Microorganisms (or microbes) are tiny living things that are not visible except with a microscope. They include algae, bacteria, fungi (including yeasts), certain protists (one celled animals that are not bacteria) and viruses. Microbial biodiversity is a vast frontier and a potential goldmine for the biotechnology industry because it offers countless new genes and biochemical pathways to probe for enzymes, antibiotics and other useful molecules [21].

Worldwide, the economic value of microorganisms is estimated to be "at least many tens of billions of US dollars" [22] Pharmaceuticals of microbial origin account for sales of approximately $35-50 billion per annum in the North [23]. It is the invisible world of microbes that has given us more than 3,222 antibiotics, for example, many derived from soil samples. In 1993, five of the pharmaceutical industry's top-selling drugs were derived from microbes; accounting for more than $4,500 million in annual sales [24]. The commercial value of microbials extends beyond pharmaceuticals. The total world market for industrial enzymes, all produced by microorganisms, is $1,300 million. Enzymes are natural catalysts that can speed up a chemical reaction. Because the process is biological, they are biodegradable and can be used instead of synthetic chemicals. For example, industrial enzymes are used to enhance detergents, as biological pesticides, to clean up toxic wastes, to replace chemicals in paper and pulp processing, and for oil extraction.

TASK 1
According to the passage on microorganisms, what is the total world market for industrial enzymes?
TASK 2
Continue the passage on the commercial value of microorganisms, starting after its last sentence.

DATA SUPPLIED
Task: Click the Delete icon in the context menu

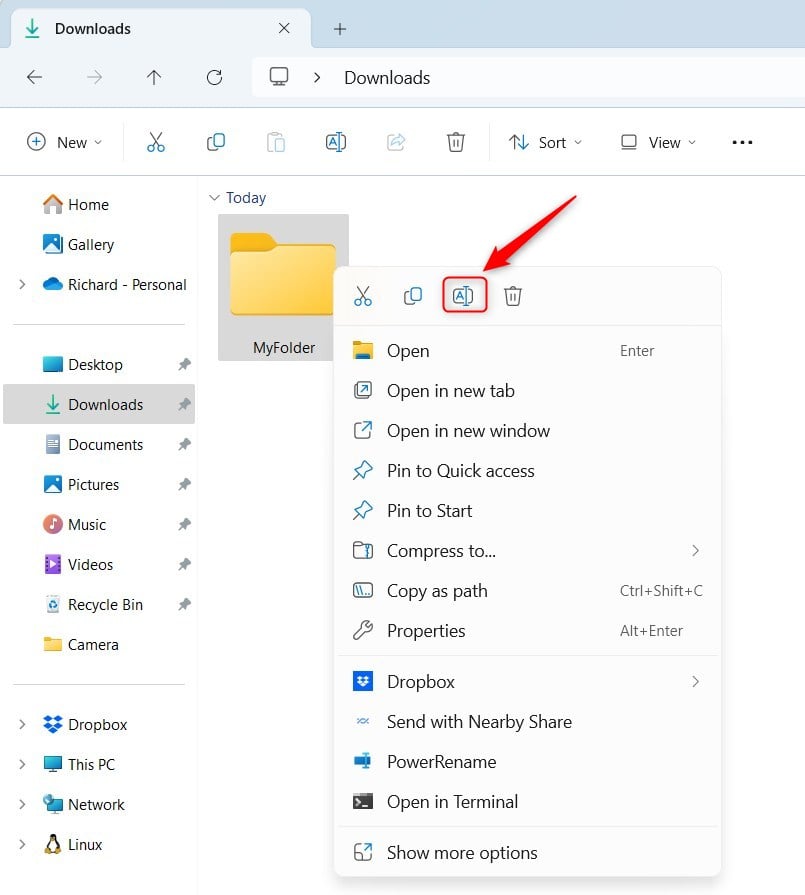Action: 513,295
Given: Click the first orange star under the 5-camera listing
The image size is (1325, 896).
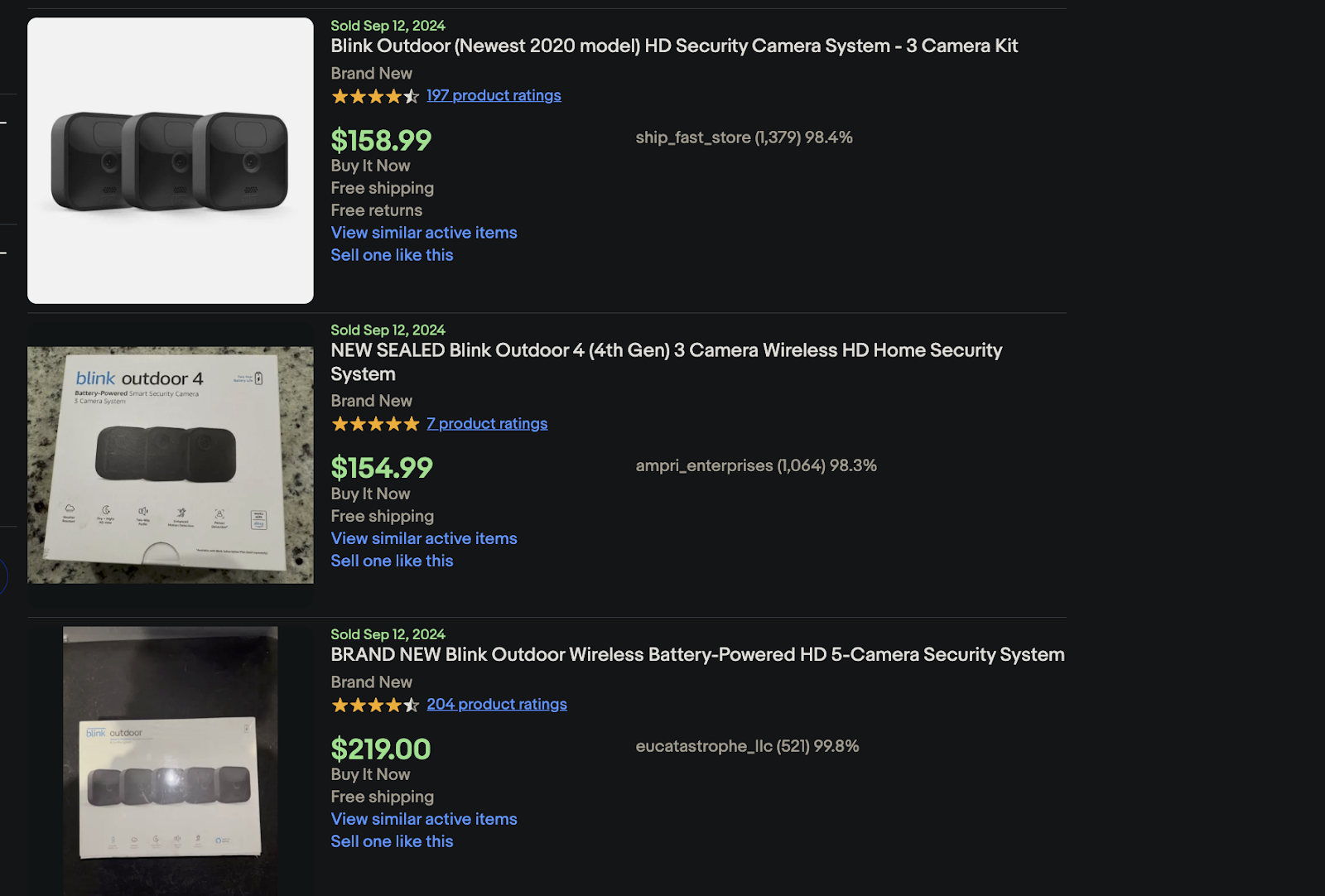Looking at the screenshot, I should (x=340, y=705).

ANSWER SECTION 1
$1,300 million

ANSWER SECTION 2
With the use of modern biotechnnology, the potential applications of microorganisms is vast. Scientists are experimenting with genetically engineered bacteria that are capable of producing products such as biodegradable plastics, artificial skin, and fibres that are as strong as spider silk. Maize, rice, potato and cotton are among the crops that have been genetically engineered to produce insecticidal genes from a common soil bacterium, Bacillus thuringiensis (Bt). The Bt genes enable the crops to produce a toxic protein that kill insects which feed on the plant. Microbial diversity can play an important role in the decomposition of hazardous wastes. Molecular biologists are attempting to harness specific organisms, or groups of organisms, to clean-up toxic wastes in the environment, or reduce hazardous waste production in industrial processes.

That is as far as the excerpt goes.